Yacoub et al11 in 2012 described the reverse extended abdominoplasty as a new concept in which abdominoplasty was performed with inverted access. The procedure was applied to patients who had 1 or more scars in the epigastric region to eliminate these scars. The main difference of this technique with the one described by Rebello and Franco1 was the disinsertion of the umbilicus, which allowed more advancement of abdominal tissue and provided sufficient flap to be tracked to the chest region. The application of this technique was extended further to be applied in BR associated with implant.11 Comparatively to our procedure, because of a significant excess of volume tissue in the superior part of the abdomen, it was not necessary to disconnect the umbilicus from the flap.
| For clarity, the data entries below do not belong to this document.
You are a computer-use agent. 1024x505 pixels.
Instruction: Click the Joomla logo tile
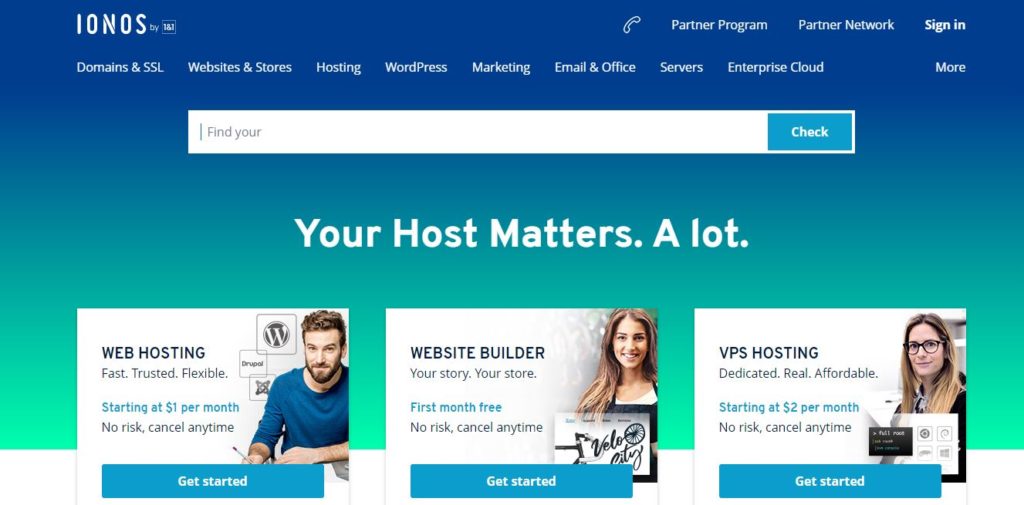coord(262,387)
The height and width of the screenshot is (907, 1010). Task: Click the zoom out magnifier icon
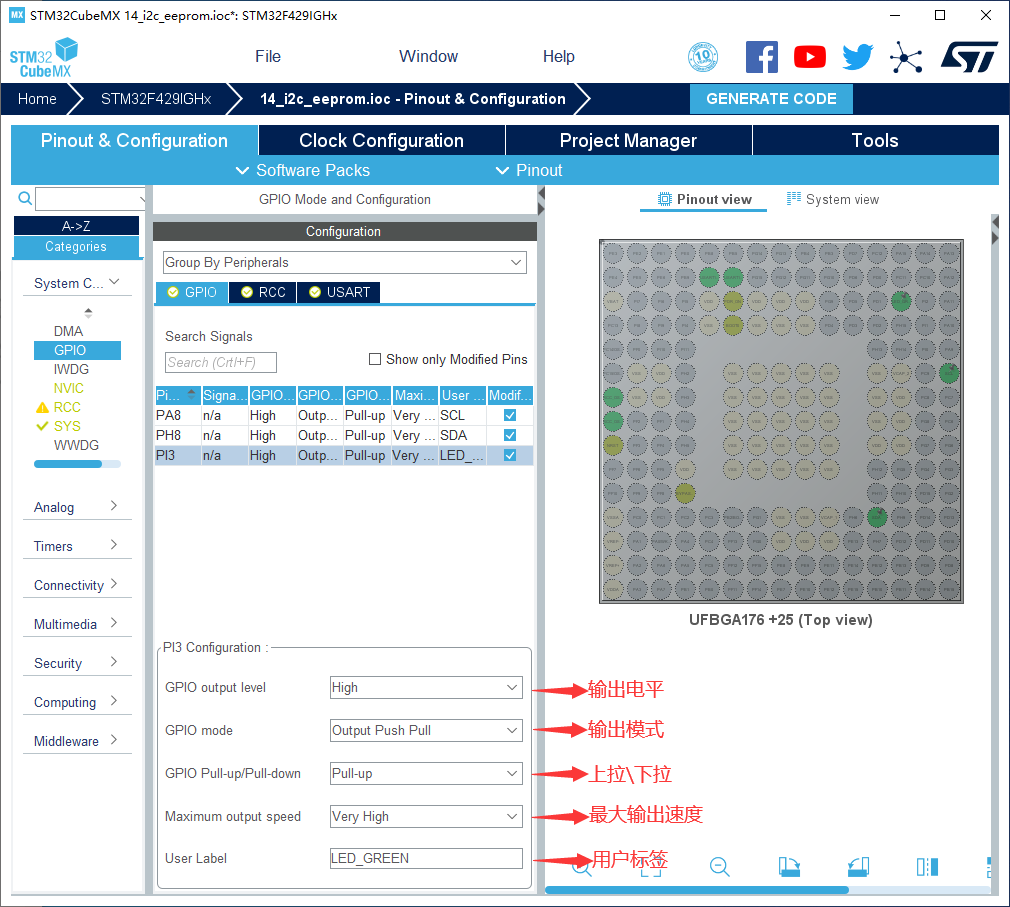tap(719, 867)
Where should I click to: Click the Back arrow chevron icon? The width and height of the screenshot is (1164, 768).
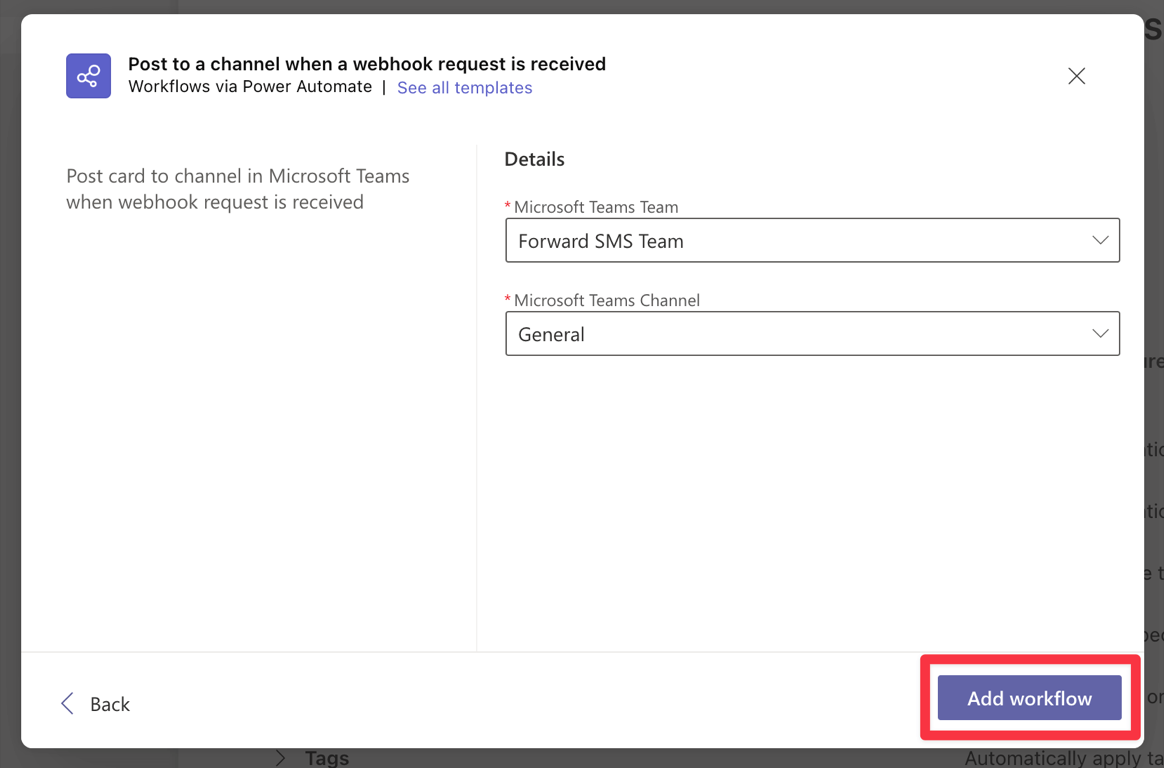[67, 704]
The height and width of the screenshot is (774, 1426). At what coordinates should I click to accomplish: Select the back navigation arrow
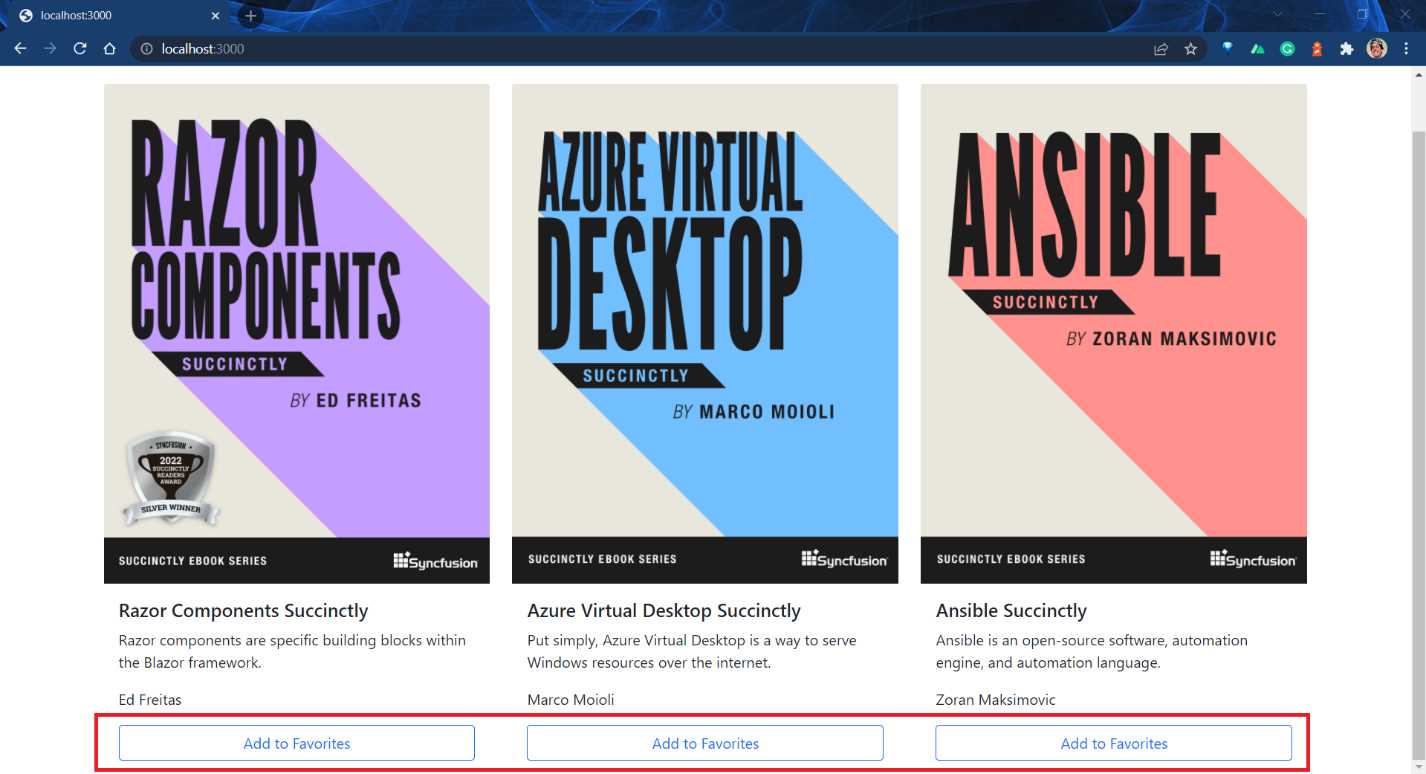pyautogui.click(x=20, y=48)
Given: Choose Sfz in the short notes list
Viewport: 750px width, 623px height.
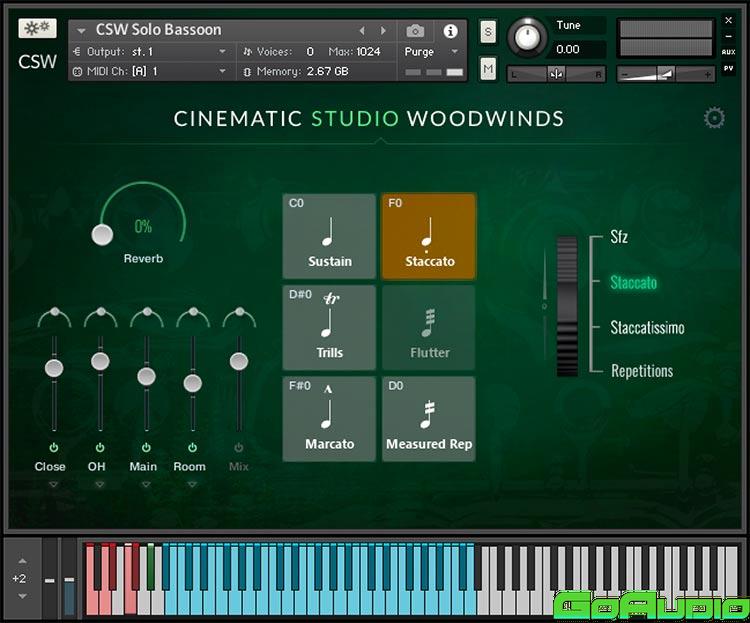Looking at the screenshot, I should point(619,238).
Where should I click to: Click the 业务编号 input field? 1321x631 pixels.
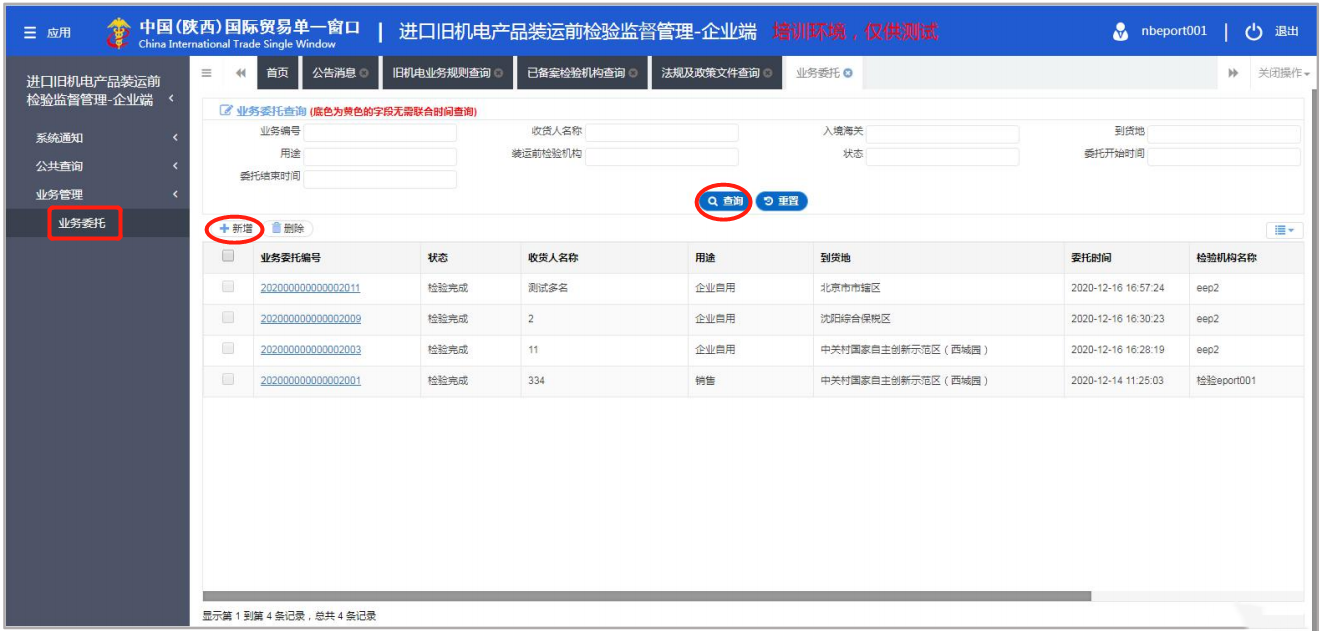pos(380,133)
After the first surgery procedure, the umbilicus was a little bit upper, but it was corrected by the second surgery with the inferior abdominoplasty.
Moreover, in our case, the patient was addressed for deep inferior epigastric perforator flap, but the main risk of this technique was the venous thromboembolism and necrosis due to a previous cesarean. This patient only wanted autologous tissue reconstruction and was totally against a technique involving a latissimus dorsi flap or using a prosthetic implant. Finally, she preferred a reconstruction combining a simple technique with low risk and quick result. That is why we chose to avoid microsurgical reconstructions.
Finally, our case was the first describing the reverse abdominoplasty flap as standalone flap for autologous BR. The originality of this technique was the simplicity, the acceptable aesthetic results, the possibility to be combined with autologous fat grafting increasing the volume of the flap, and ease of surgical dissection. It also provided body contouring and autologous BR at the same procedure. With the major increase in obesity and bariatric surgeries, this choice of postbreast cancer reconstruction could be considered in our decisional algorithm.
Footnotes
Published online 21 May 2019.
Disclosure: The authors have no financial interest to declare in relation to the content of this article.